De la même manière, on ne mange pas non plus les soles. Si ce poisson se vend quand même au marché, il n'est pas cher, parce qu'il n'y a personne pour l'acheter, sauf quelques Européens. On raconte que le Christ, après en avoir mangé la moitié, a rejeté à la mer l'autre moitié qui aurait survécu et serait devenue ce poisson blanc sous le ventre avec deux yeux d'un même côté.
             Au Mozambique j'ai vu des sculptures en bois, de pintades luttant avec le serpent, ce dernier pince dans sa bouche une de ces plumes : noire à points blancs.
             La pintade est une lutteuse. En France, elle représente la gent féminine: BCBG, du monde huppé des grandes villes. Elle est inaccessible, distinguée, raffinée. Nous comprenons pourquoi le serpent en pince pour elle. Elle domine le serpent sur son propre terrain, et le serpent l'a obligée à devenir ce qu'elle est, hautaine et snob, il y a une connivence d'esprit et de goût entre les deux.

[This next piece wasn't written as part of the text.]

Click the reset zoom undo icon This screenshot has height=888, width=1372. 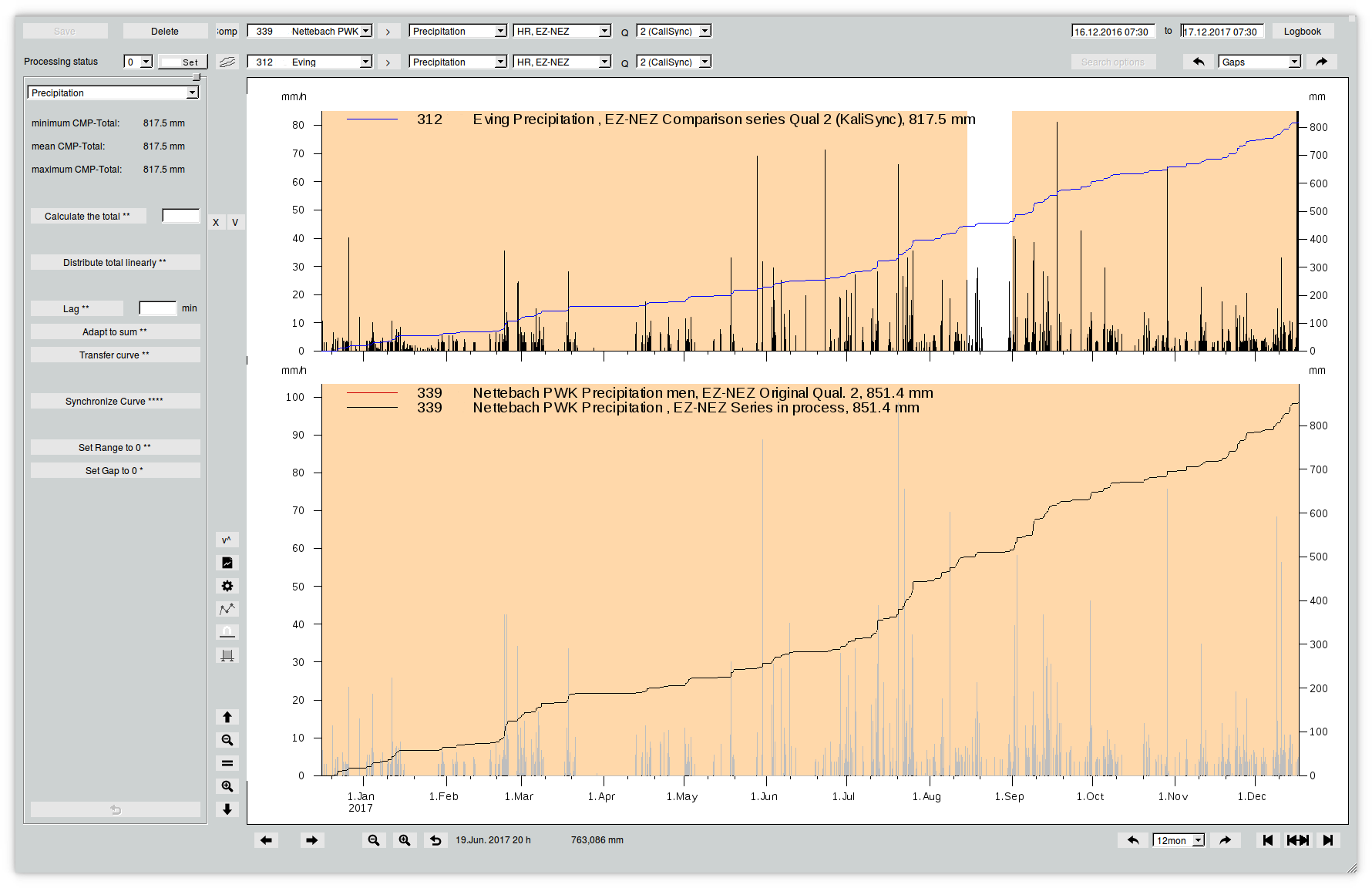coord(435,840)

             Sa conquête est méritante, même si finalement elle vous domine, comme la pintade domine le serpent. Une vie intelligente vous attend, elle a de la classe et le bon goût français. Son père n'est pas toujours un notaire ou un avocat en vue. Il suffit qu'elle ait fait des études secondaires, pour être une "pintade" en devenir, une femme de tête et d'intérieur.

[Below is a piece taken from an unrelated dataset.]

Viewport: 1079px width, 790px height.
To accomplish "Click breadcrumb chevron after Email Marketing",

             La tentation de se moquer des "pintades" de notre pays, parce qu'elles marchent avec la mode et pensent toutes à la même chose en même temps, est une erreur. Il y a pire dans le troupeau : les oies, et les bécasses. Il faut les comprendre, les accepter dans leurs exigences, et pour leur complaire : les laisser s'habiller avec chic! Grâce à ele de nombreux commerce marche bien. Avec les hommes, il n'aurait que des commerces de voitures, de machines, et de guerres.
             Il en est de même de la terre d'Afrique, c'est une déesse compliquée, exigeante, comme la vierge noire de Pologne, même si elle est très pauvre. C'est une "Inde", où les présidents africains lui ont construit des palais blancs immenses et vides : Yamoussou-kro, Lama-Kara. Les compagnons, qui sauront habiller de vert la pintade d'Afrique, de leurs points blancs essaimés sur sa robe noire de misère, et la couvrir de toutes les plumes des couleurs de l'arc-en-ciel des races et des cultures pour qu'elle soit belle comme les paons de Krischna seront devenus des princes africains de sang bleu.